In brief

  • The Western Australia (WA) 2016-17 Budget (Budget) was delivered on 12 May 2016 by the Treasurer, Dr Mike Nahan MLA.
  • The Budget came in the context of significant challenges to State finances, owing largely to a rapid decline in State revenue. This will result in an estimated deficit of $3.9 billion for 2016-17, culminating in a net State debt of $33.8 billion.
  • The only change to WA state taxes was the confirmed commitment to an increase in the tax-free threshold for payroll tax, from $800,000 to $850,000, effective from 1 July 2016.
  • WA remains committed to various sales of major State assets. This is estimated to raise around $16 billion, and to bring debt ‘to a manageable level’.
  • State asset sales will also assist in funding some major infrastructure projects across the State, many of which are required owing to a significant increase in the WA population during the ‘mining boom’.

In detail

Context and Financial Outlook

  • WA faces a budget deficit of $3.9 billion for 2016-17, culminating in a net debt of $33.8 billion.
  • Projected annual growth in Gross State Product has declined from a 2011-2012 peak of 6% to 1.25%, although this is up from 1% projected in the 2015-16 State Budget.
  • Revenues are significantly lower, largely reflecting a slow-down in the mining industry, a decline in levels of major investment, lower commodities prices, and resulting decreases in State revenue from taxes and royalties.
  • Total revenue is estimated to be $25.7 billion for 2016-17; down from $28.7 billion in 2014-15, and significantly down from the WA Treasury’s forecasts of 2016-17 revenue of $31.2 billion, made two years previously.
  • 2016-17 State revenue includes $8.9 billion in taxes, and $3.8 billion in royalty income. This is down significantly from $9.3 billion and $6.2 billion respectively in the 2014-15 Budget.
  • WA has experienced a significant population increase, and has committed to a range of public spending projects to ensure that public facilities are expanded to facilitate this increase and further projected increases. This financial context provides limited scope for major reform to the State’s tax system.

-.-.-

### STATED PROBLEM A
Answer these questions from the WA 2016-17 Budget summary:
(i) On what date was the Budget delivered?
(ii) To what figure does the tax-free threshold for payroll tax rise?
(iii) What is the estimated total revenue for 2016-17?
### STATED PROBLEM B
Please carry on the WA 2016-17 Budget summary from the end of its last point.
The records after this point have nothing to do with the WA budget summary.

### DATA
-.-.-

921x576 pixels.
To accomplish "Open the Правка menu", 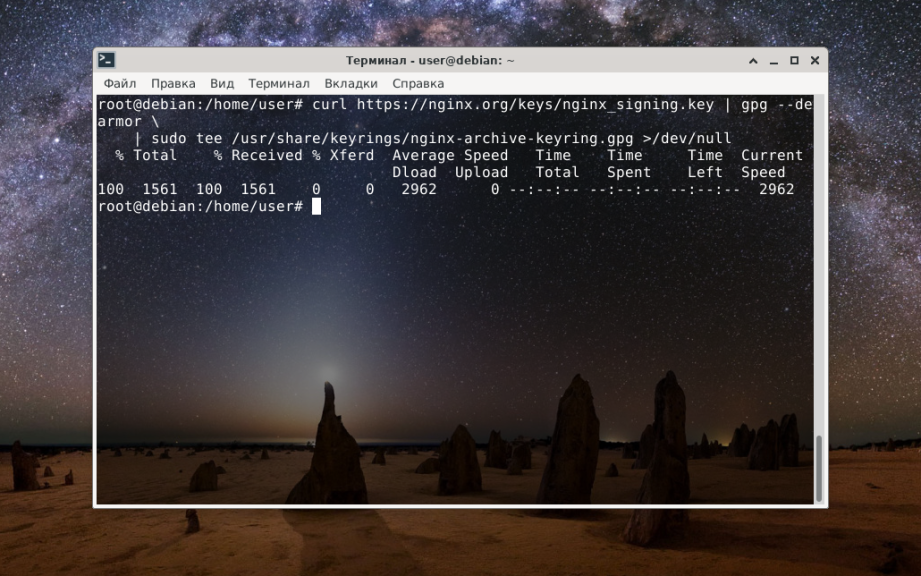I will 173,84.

-.-.-

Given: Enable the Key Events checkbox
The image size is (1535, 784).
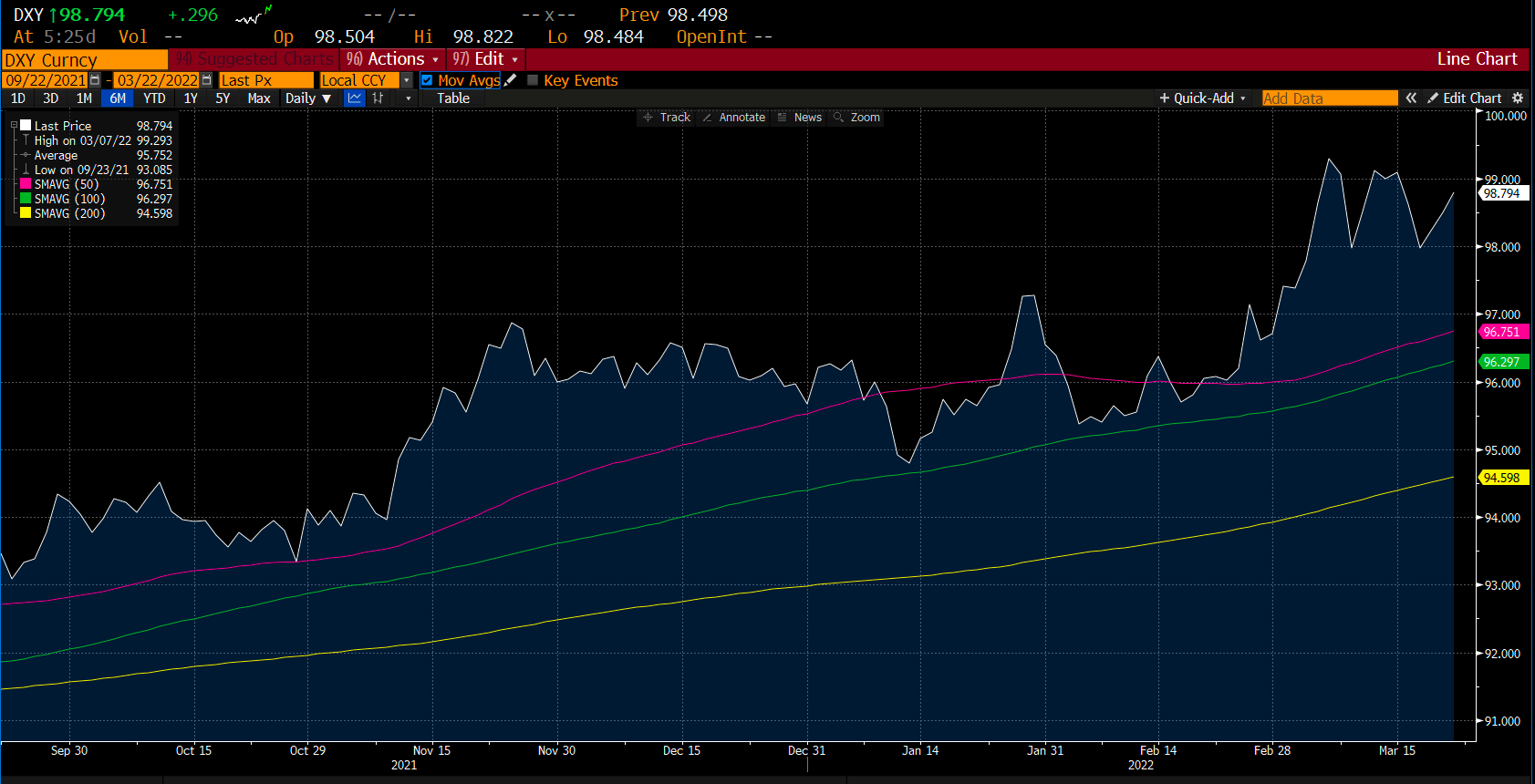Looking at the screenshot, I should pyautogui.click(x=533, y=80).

-.-.-

### WRITTEN ANSWER A
(i) 12 May 2016
(ii) $850,000
(iii) $25.7 billion

### WRITTEN ANSWER B
State Tax Changes

  • The only change to WA state taxes is a minor increase in the tax-free threshold for payroll tax, from $800,000 to $850,000, effective 1 July 2016 (which had already been legislated). No other tax cuts have been introduced (although there is a rebate for the three years beginning 2015-16 of up to 50% for magnetite royalties paid during the period).

Major Announcements

Asset sales

  • The Government will continue with its plan to sell mature assets to pay down debt and fund capital works going forward.
  • Progress on recent major asset sales in WA includes:
    • $135.5 million from the sale of the Perth Market Authority
    • $142.6 million sale of Land to date
    • Pilbara Port Assets (Disposal) Bill 2015 (WA) introduced to Parliament
    • Fremantle Port due diligence on the proposed lease undertaken and
    • Consultation with the racing industry on the sale of TAB.
  • The Government also proposes the sale of Western Power; and Horizon Power’s transmission and distribution assets in the Pilbara.
  • The current and proposed asset sales programmes are estimated to result in proceeds of around $16 billion (8.4% of the State’s $190 billion asset base).
  • The proceeds will be used to retire up $11 billion of State debt (30% reduction in net debt) and create a $5 billion Infrastructure Fund.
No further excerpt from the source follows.